COMPLETE THE FOLLOWING →
[1] Reproduce the passage on the restraining order from "On December 13, 2004, after" to "January 12, 2005.", changing every "defendant" to "respondent".
[2] According to the passage on the restraining order, on what date did Greene County Bank issue the $600,000 Letter of Credit?
[3] Carry on the passage on the restraining order from its last sentence.

SOURCE PASSAGE →
On December 13, 2004, after a brief ex parte hearing, this court entered a temporary restraining order which prevents the defendant from presenting for payment check no. 076412 issued by Greene County Bank in the amount of $600,000 (the "TRO"). The order also scheduled a December 21, 2004 hearing on the debtor's request that the TRO be converted to a preliminary injunction, but pursuant to an agreed order entered December 27, 2004, this hearing was continued to January 14, 2005. The defendant filed on January 7, 2005, a brief in opposition to the debtor's application for preliminary injunction, supported by the declaration of Larry Les Chander, a divisional senior vice-president of the defendant. The debtor filed a responsive brief on January 12, 2005.

In Mr. Chander's declaration, he recites that the defendant is "an admitted insurance company in all 50 states with policyholders surplus (the functional equivalent of equity) of approximately $1.5 Billion." According to Mr. Chander, Great American Assurance Company, a wholly owned subsidiary of the defendant, first issued a large deductible workers' compensation policy to the debtor on or about October 2, 2001. This policy was extended in 2002 and 2003 and expired on October 1, 2004. The original policy had a per claim deductible of $250,000 with an aggregate annual deductible of $500,000, but during the final policy term (10/01/2003-0/01/2004) the per claim deductible was $300,000 with an aggregate annual deductible not to exceed $950,000. Mr. Chander states that in conjunction with the policy, the debtor and defendant entered into a Loss Fund and Security agreement, dated October 1, 2001, a copy of which was attached to Mr. Chander's declaration. Mr. Chander recites that this Loss Fund and Security Agreement initially required a letter of credit in the amount of $250,000, but this amount was increased upon the renewal of the policy in 2002 and 2003, until "on January 21, 2004, Greene County bank issued the Letter of Credit in the amount of $600,000 for the benefit of [the defendant] as required by the Security Agreement." Contrary to the debtor's averments in the complaint, Mr. Chander states that at the time of the debtor's bankruptcy filing, the debtor "was in default under the Security Agreement by virtue of its failure to pay $196,273.07 in losses paid by [the defendant] in March, August, September and October of 2004." Attached to Mr. Chander's declaration as Exhibit D is a Statement of Account dated December 13, 2004, which reflects these past-due amounts, plus an additional amount of $14,978.55 for the month of November 2004.

SUPPLIED MATERIAL →
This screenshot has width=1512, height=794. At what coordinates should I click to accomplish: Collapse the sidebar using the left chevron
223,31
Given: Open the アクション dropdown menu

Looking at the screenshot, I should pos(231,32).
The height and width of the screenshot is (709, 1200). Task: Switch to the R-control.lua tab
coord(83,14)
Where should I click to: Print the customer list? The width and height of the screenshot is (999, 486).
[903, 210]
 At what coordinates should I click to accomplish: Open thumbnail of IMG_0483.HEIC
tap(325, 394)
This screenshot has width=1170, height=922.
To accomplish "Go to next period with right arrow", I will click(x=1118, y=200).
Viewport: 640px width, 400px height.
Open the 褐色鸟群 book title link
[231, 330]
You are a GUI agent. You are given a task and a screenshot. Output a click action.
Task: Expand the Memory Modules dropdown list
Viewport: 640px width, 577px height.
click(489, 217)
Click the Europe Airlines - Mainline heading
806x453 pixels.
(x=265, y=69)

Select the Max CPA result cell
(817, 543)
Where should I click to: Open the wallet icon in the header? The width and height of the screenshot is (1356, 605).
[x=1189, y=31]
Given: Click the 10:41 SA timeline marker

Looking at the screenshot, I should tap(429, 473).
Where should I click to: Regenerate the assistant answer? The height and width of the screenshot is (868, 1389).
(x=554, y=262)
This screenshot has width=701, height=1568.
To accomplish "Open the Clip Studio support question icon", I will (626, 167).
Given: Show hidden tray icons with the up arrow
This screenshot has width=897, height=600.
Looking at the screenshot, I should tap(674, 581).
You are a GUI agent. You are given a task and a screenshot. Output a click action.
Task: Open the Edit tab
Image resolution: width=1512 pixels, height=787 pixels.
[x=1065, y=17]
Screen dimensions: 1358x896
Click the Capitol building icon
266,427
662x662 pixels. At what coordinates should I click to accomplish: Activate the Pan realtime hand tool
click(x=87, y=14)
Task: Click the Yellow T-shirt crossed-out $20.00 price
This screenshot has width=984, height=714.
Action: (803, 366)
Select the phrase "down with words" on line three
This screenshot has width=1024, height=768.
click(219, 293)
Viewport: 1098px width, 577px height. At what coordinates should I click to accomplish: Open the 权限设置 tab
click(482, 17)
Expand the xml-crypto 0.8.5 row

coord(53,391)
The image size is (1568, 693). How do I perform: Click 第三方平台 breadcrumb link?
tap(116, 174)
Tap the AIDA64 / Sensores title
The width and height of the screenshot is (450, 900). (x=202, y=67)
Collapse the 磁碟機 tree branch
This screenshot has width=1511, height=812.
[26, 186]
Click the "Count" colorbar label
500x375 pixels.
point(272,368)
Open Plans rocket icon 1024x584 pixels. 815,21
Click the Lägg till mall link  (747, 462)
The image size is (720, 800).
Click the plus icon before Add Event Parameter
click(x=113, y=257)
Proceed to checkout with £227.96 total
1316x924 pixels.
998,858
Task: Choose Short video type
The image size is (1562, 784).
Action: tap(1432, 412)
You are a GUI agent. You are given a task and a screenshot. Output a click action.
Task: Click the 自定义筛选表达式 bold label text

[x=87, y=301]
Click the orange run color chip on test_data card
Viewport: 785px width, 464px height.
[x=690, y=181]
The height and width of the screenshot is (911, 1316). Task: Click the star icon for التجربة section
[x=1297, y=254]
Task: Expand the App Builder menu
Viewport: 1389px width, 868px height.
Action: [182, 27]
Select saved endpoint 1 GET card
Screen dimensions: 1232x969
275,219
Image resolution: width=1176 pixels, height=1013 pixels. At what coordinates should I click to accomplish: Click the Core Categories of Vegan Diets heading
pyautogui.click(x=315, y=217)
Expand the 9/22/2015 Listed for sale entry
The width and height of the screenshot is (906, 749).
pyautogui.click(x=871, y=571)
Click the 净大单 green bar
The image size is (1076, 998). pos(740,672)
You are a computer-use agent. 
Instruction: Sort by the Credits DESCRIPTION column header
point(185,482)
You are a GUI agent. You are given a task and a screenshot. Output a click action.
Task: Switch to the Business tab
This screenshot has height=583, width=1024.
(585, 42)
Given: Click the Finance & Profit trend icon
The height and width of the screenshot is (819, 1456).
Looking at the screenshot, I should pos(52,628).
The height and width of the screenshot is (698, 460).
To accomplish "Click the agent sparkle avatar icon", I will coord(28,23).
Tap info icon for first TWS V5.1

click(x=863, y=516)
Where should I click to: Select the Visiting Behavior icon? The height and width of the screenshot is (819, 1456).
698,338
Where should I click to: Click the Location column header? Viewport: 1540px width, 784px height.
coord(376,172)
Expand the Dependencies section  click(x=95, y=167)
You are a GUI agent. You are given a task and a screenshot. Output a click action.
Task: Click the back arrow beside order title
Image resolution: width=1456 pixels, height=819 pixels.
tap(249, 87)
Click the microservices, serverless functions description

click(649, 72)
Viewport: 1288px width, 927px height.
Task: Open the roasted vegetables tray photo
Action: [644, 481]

THE ANSWERS →
[1]
On December 13, 2004, after a brief ex parte hearing, this court entered a temporary restraining order which prevents the respondent from presenting for payment check no. 076412 issued by Greene County Bank in the amount of $600,000 (the "TRO"). The order also scheduled a December 21, 2004 hearing on the debtor's request that the TRO be converted to a preliminary injunction, but pursuant to an agreed order entered December 27, 2004, this hearing was continued to January 14, 2005. The respondent filed on January 7, 2005, a brief in opposition to the debtor's application for preliminary injunction, supported by the declaration of Larry Les Chander, a divisional senior vice-president of the respondent. The debtor filed a responsive brief on January 12, 2005.

[2] January 21, 2004

[3]
Testifying at the January 14, 2005 hearing were Charles White, Secretary/Treasurer and chief financial officer of the debtor, and Thomas Jack Lister, the debtor's director of human resources. Mr. White stated that he was familiar with the debtor's workers' compensation insurance policies and the workers' compensation claims made by the debtor's employees. Introduced through Mr. White were the three workers' compensation insurance policies issued by the defendant to the debtor for October 1, 2001 through October 1, 2001; October 1, 2002 through October 1, 2003; and October 1, 2003 through October 1, 2004. Mr. White stated that these were three separate policies rather than extensions or renewals of the first policy and that since the last policy with the defendant expired October 1, 2004, the debtor has workers' compensation insurance through another insurer. According to Mr. White, the Loss Fund and Security agreement dated October 1, 2001, by its terms, only applied to the first year's policy. Mr. White testified that the way the debtor's large deductible policy operated was that the defendant through its claims agent Strategic Comp LLC would evaluate and if appropriate pay an employee's workers' compensation claim and then bill the debtor for the amounts paid by it, up to the amount of the deductible. The debtor would then review the bill and reimburse the defendant for the amounts paid by it plus its expenses.

Mr. White testified that Dan Silverman of Strategic Comp telephoned him on November 30, 2004, and advised him that the defendant would be drawing down on its letter of credit at Greene County bank. Mr. White stated that Mr. Silverman did not give him a reason for the draw-down and noted that the defendant had never before requested a draw on the letter of credit. With respect to the defendant's assertion that the debtor was in default in the amount of $196,273.07 based on claims paid by the defendant for which it had not been reimbursed by the debtor, Mr. White noted that the statement of account evidencing this arrearage is dated December 13, 2004, and that because it receives the defendant's statement of account a month after payment ( i.e., the debtor would have received a bill in late September for the amounts paid by the defendant in August), the debtor would have only received the August 2004 bill at the time of its bankruptcy filing.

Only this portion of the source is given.